**ABOUT THIS EXERCISE:**
Word for word, reproduce all entries below, leaving every picture out.

[DATA FOR ANALYSIS]

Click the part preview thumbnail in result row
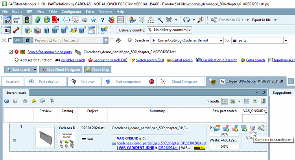Screen dimensions: 295x160 point(45,138)
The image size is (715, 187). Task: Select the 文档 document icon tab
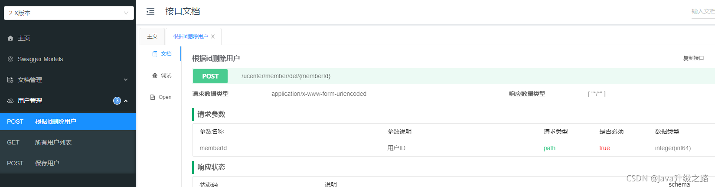(155, 54)

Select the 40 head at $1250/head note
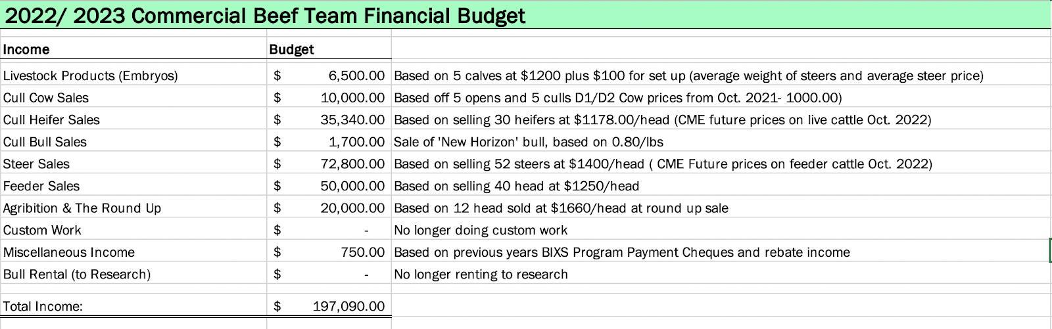point(516,186)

[/DATA FOR ANALYSIS]

**OUTPUT FOR THIS TASK:**
Click the part preview thumbnail in result row
Screen dimensions: 295x160 point(45,138)
The image size is (715, 187). Task: Select the 文档 document icon tab
(155, 54)

Select the 40 head at $1250/head note
point(516,186)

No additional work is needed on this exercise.